Please write out the records from the line containing "You are a GUI" through the line containing "Image resolution: width=1421", both included.

Task data:
::::
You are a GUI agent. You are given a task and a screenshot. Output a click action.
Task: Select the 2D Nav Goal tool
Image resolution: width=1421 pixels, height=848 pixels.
::::
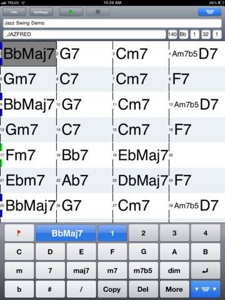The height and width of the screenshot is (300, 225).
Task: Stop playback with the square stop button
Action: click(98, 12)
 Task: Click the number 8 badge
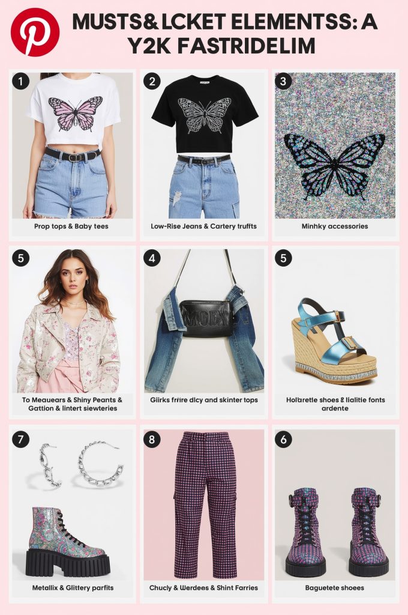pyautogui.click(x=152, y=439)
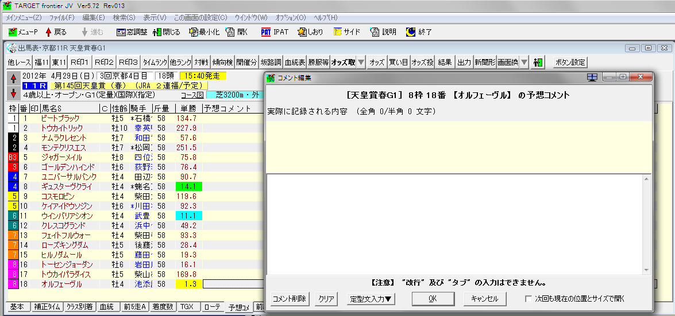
::::
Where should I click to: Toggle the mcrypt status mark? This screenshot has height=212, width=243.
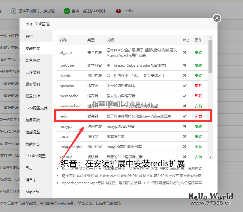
::::
Result of the task:
You are a GUI agent. You are given a task and a screenshot. Output a click action.
Task: Select the 2D Nav Goal tool
Image resolution: width=1421 pixels, height=848 pixels.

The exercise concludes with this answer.